Q: I know that it’s normal for cats to vomit occasionally, but my cat vomits every day. She is otherwise healthy and does not look sick. What could be the problem?
A: While it is true that some cats will vomit on occasion, and it can be normal, daily vomiting is not typically expected behavior for any cat. Vomiting as a symptom is very general and can not point to one specific issue, so we must look at the cat's general health to try and get to the diagnosis.
Whenever an animal is vomiting, we must first check to see if the animal is losing weight or having other issues such as diarrhea. We also need to figure out whether this is an acute issue or if it has been going on for a long time.
It is also important to know if your cat is the type of cat to eat things that she should not, such as string. Does your cat have a normal appetite, and does she vomit right after eating? Is the vomit undigested food or just liquid? Have you changed the food recently or changed your cat's routine?
As you can see, this issue can get quite complicated and can sometimes be exceedingly difficult to diagnose. In general, we typically need baseline blood work to rule out underlying metabolic diseases such as hyperthyroidism, which can manifest as vomiting. Abdominal x-rays would also be required to rule out a possible foreign body.

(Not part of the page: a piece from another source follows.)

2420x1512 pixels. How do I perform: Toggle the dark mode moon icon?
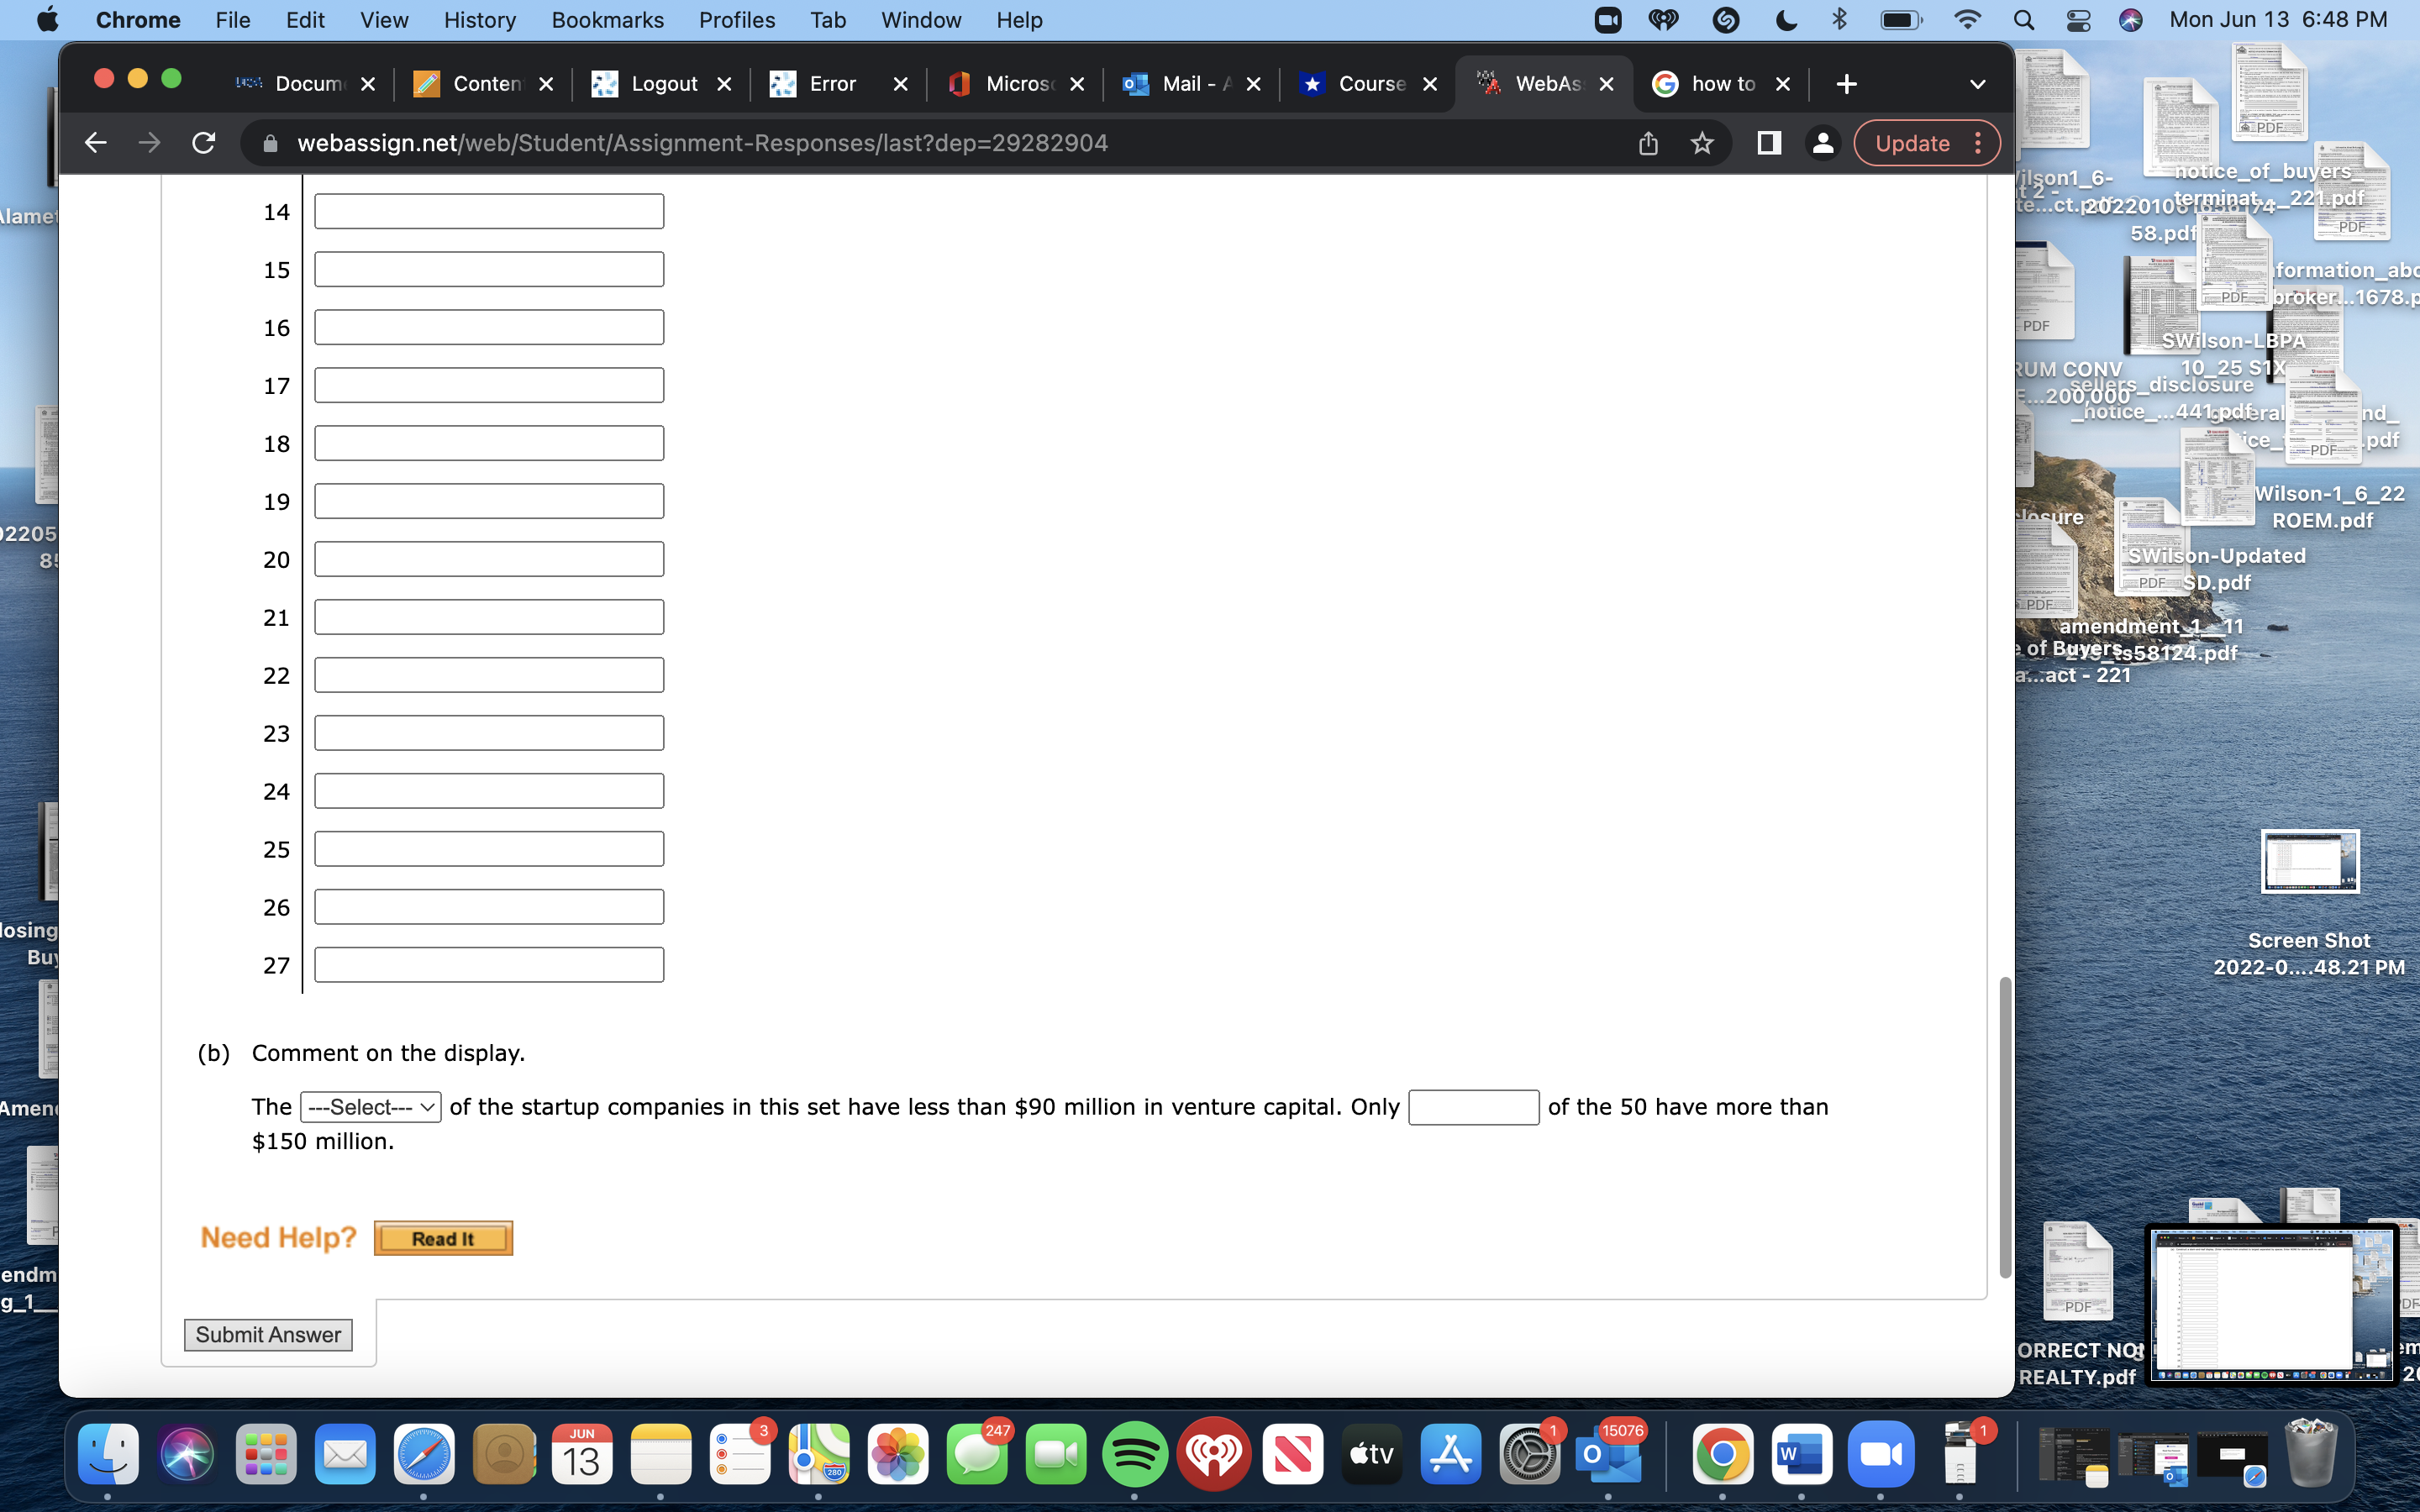point(1786,19)
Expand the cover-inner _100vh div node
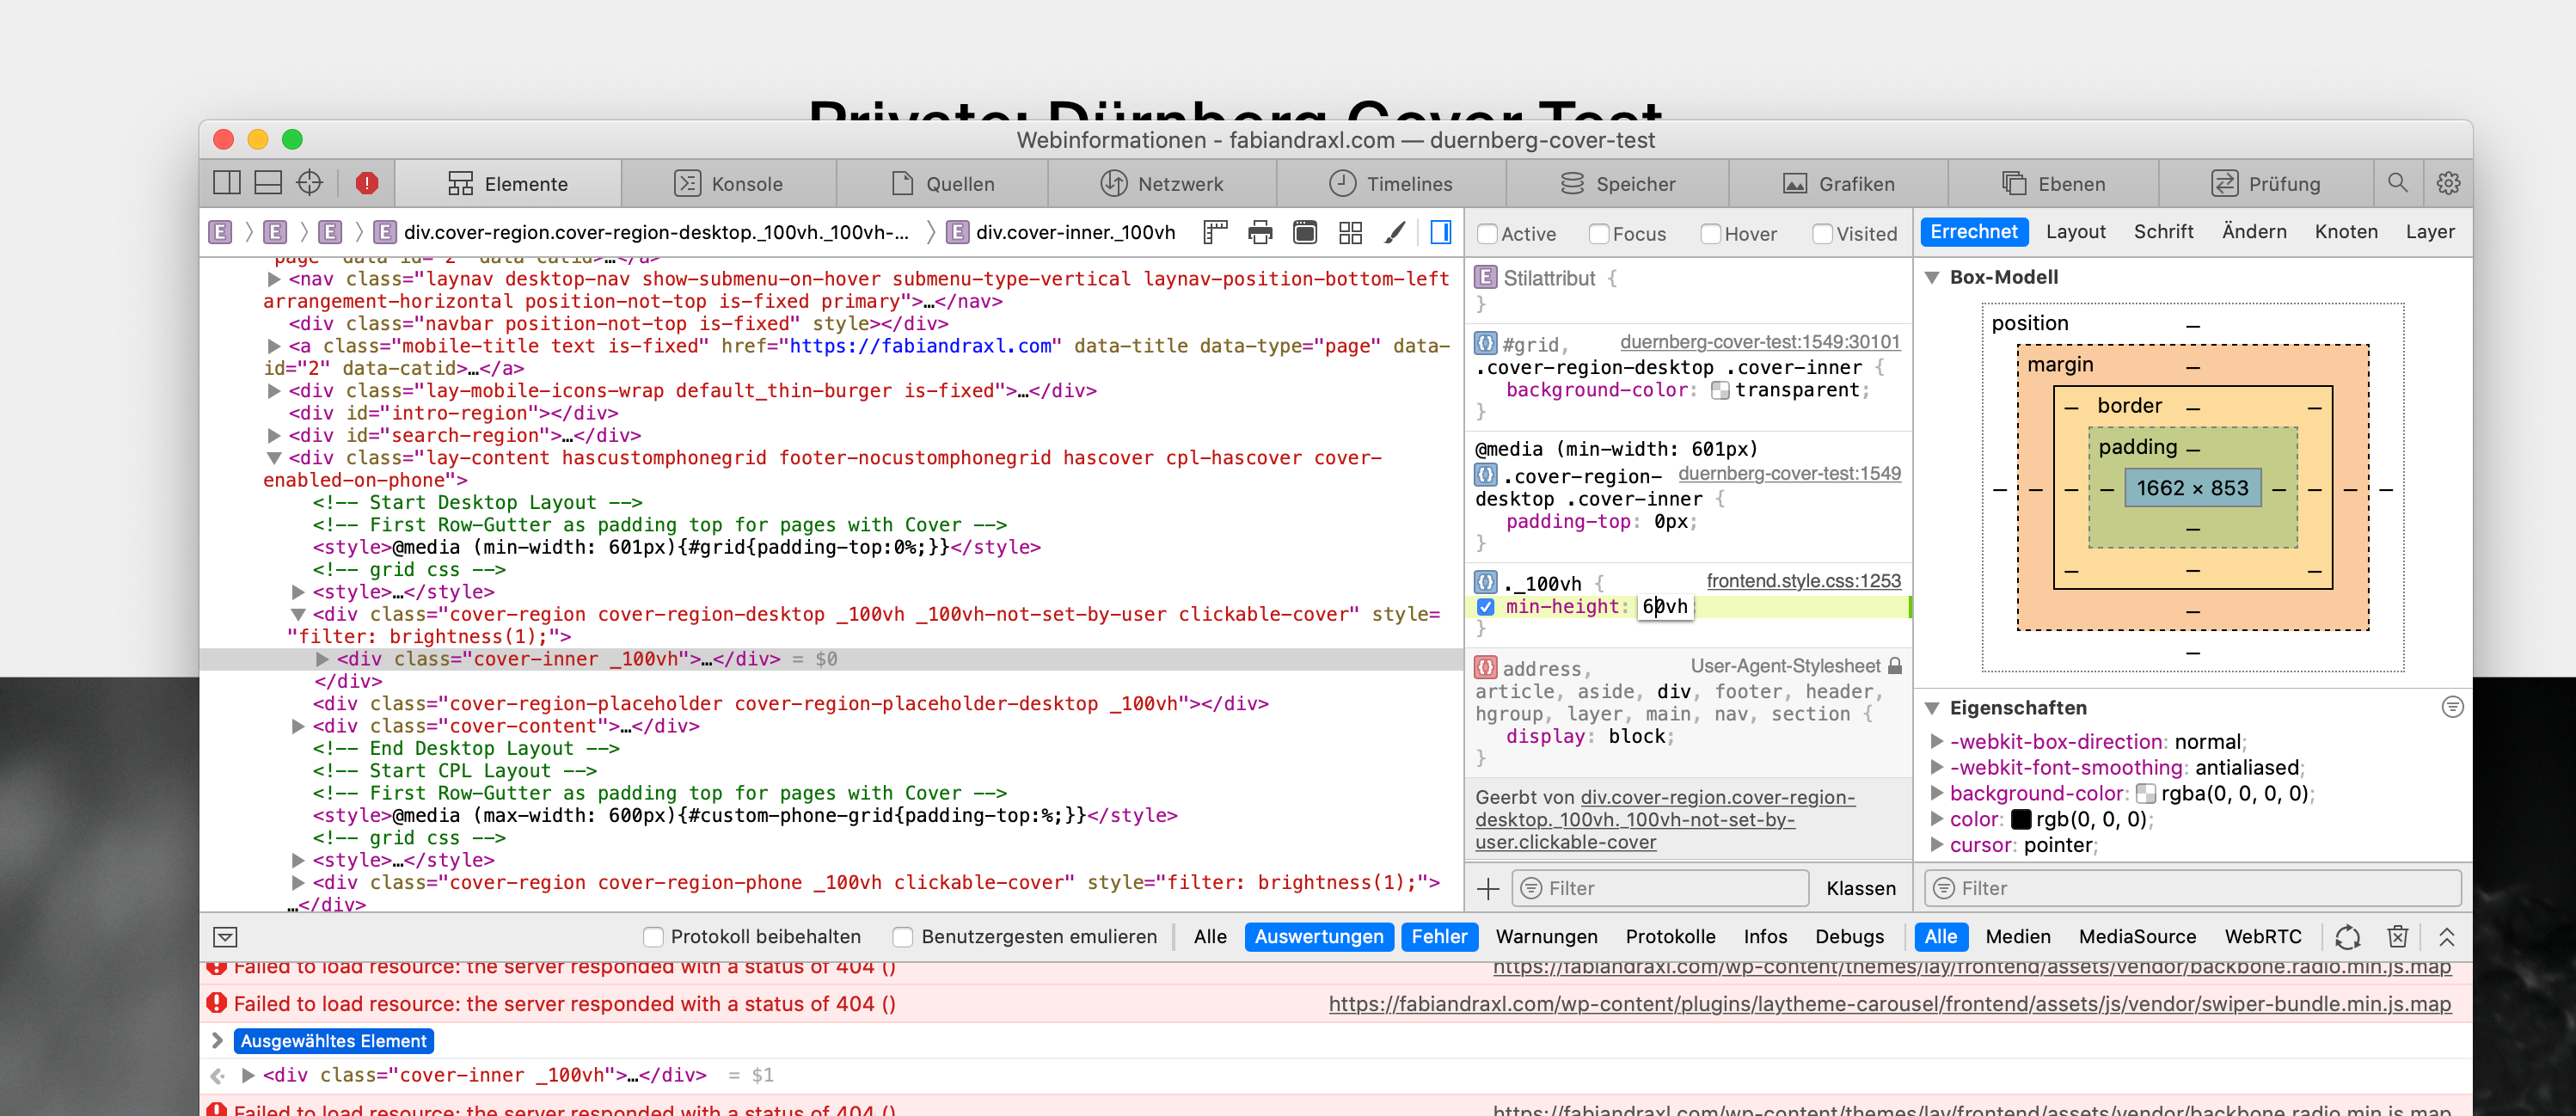The height and width of the screenshot is (1116, 2576). click(322, 659)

We also might pursue an abdominal ultrasound to look for thickened intestinal walls that could lead us to suspect inflammatory bowel disease. An ultrasound also will help us look for enlarged intestinal lymph nodes and possible intestinal masses.
So, vomiting for a cat might seem to be a very benign issue, but if it is frequent or happening in combination with other clinical signs, then you will want to see your veterinarian to rule out all the medical conditions that might cause vomiting.
Q: My dog has been especially itchy lately and is starting to have some thinning hair along her back. I am also concerned because she is gaining weight even though we have reduced the amount of food we are feeding her. What could be going on with her?
A: What you are describing can be classic signs of a metabolic condition called hypothyroidism. The thyroid gland is in the dog's neck and produces the thyroid hormone, which is responsible for regulating the rate at which calories are burned, regulates weight loss or weight gain, and can help with some other mineral regulations in the body.
I like to describe the thyroid hormone as the gasoline of the body because if you are low on gasoline (hypothyroidism), then you will run a little slower, while if you have a lot of gasoline then you might run a little faster (hyperthyroidism).
Cats typically get hyperthyroidism and overproduce the thyroid hormone, while dogs typically get hypothyroidism and underproduce the thyroid hormone. Clinical signs of hypothyroidism in dogs are weight gain, hair loss, heat seeking behavior, and an increase of allergic skin disease signs.
Your dog is exhibiting all the classic signs of hypothyroidism. Luckily, this disease is easy to diagnose with blood work and just as easy to treat with daily medications. When we are running blood work to diagnose this hypothyroidism, we also include full blood work to rule out any other underlying issue.
Once we have a definitive diagnosis of hypothyroidism, then we put the dog on an oral medication that they take twice daily. The only downside to hypothyroidism therapy is that it is needed for the rest of the dog’s life as it is replacing the thyroid hormone that the thyroid gland is not producing. However, once the thyroid hormone is replaced with the medications, your dog will feel and look better quickly!